Exercise requirements: Print the entries below word for word; the pictures stay out of your copy.
------ The records ------
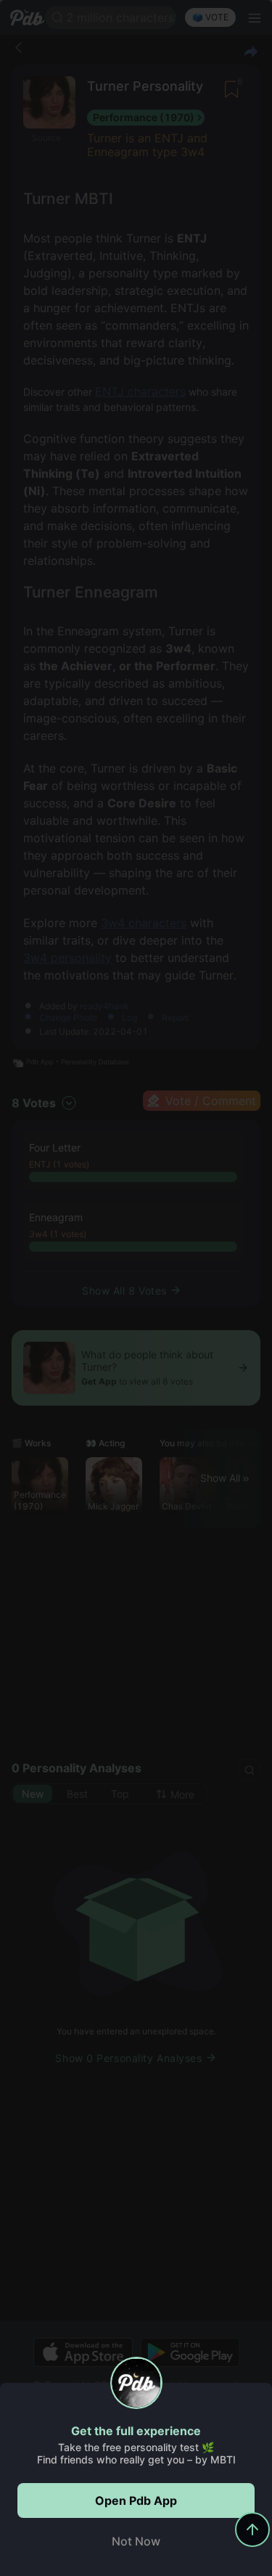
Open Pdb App (136, 2500)
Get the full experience (136, 2431)
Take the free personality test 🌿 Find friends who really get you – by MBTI (136, 2453)
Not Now (136, 2541)
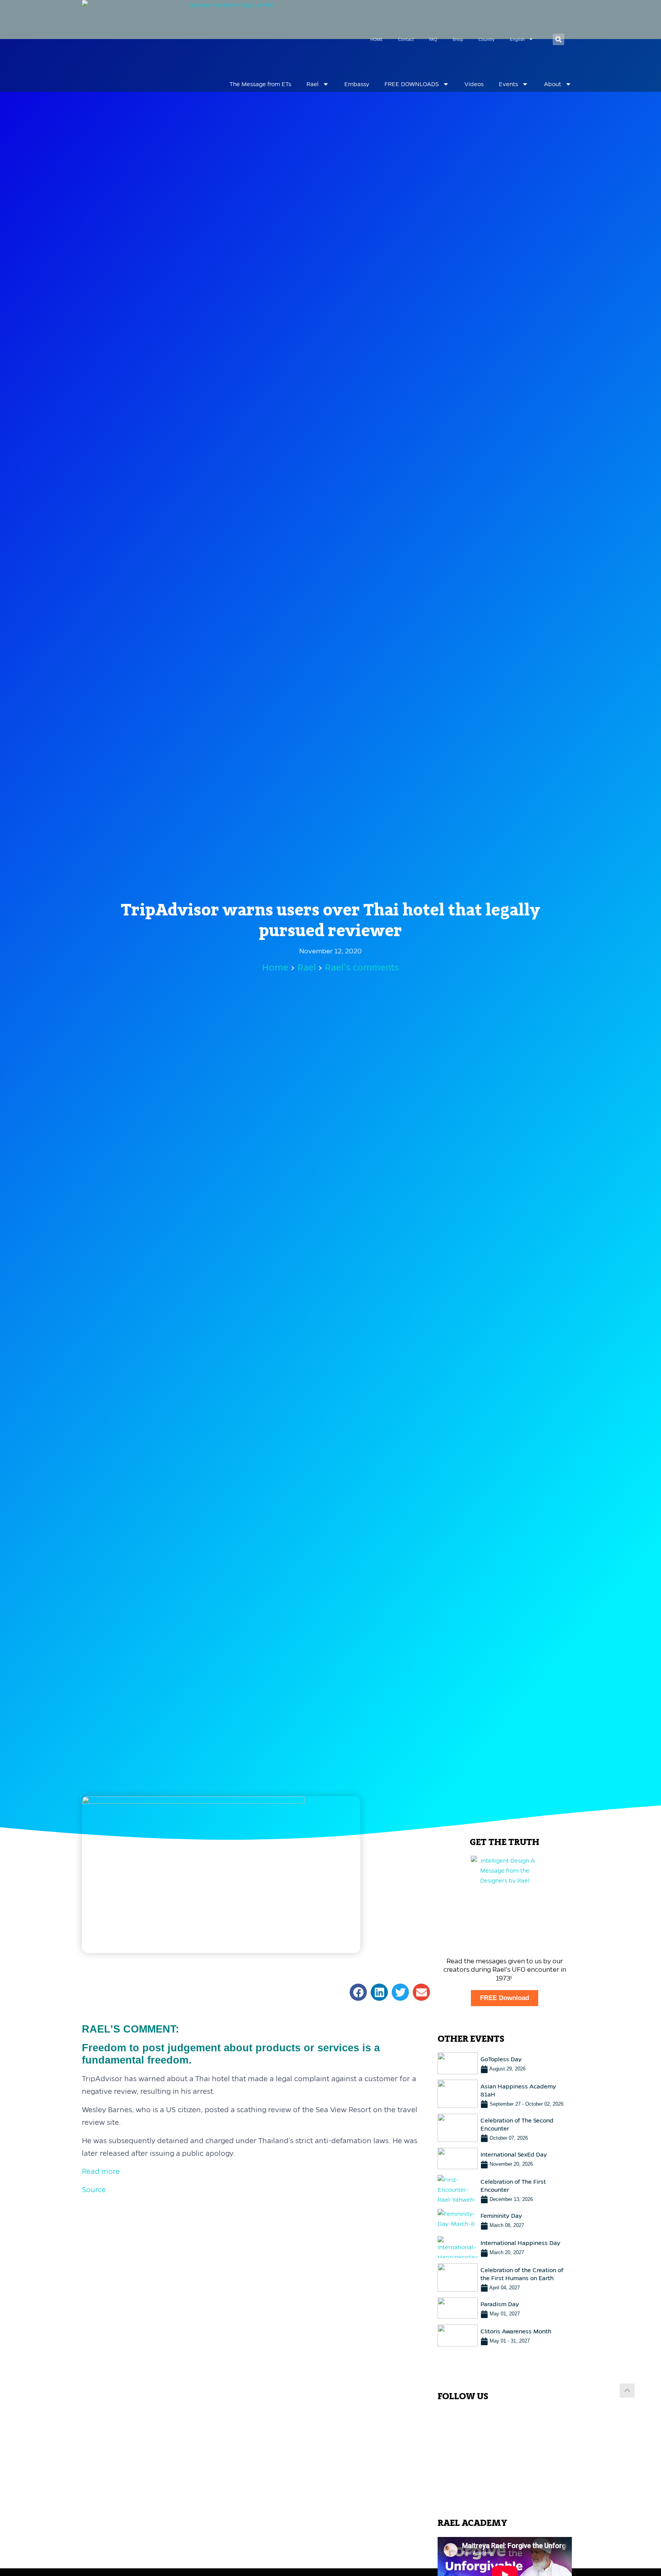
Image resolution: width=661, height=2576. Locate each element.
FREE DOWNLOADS (411, 84)
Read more (101, 2171)
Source (94, 2189)
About (552, 84)
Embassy (356, 84)
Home (275, 967)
------
Task answer:
Open Pdb App (136, 2500)
Get the full experience (136, 2431)
Take the free personality test 🌿 Find friends who really get you – by MBTI (136, 2453)
Not Now (136, 2541)
Image resolution: width=661, height=2576. Locate each element.
FREE DOWNLOADS (411, 84)
Read more (101, 2171)
Source (94, 2189)
About (552, 84)
Embassy (356, 84)
Home (275, 967)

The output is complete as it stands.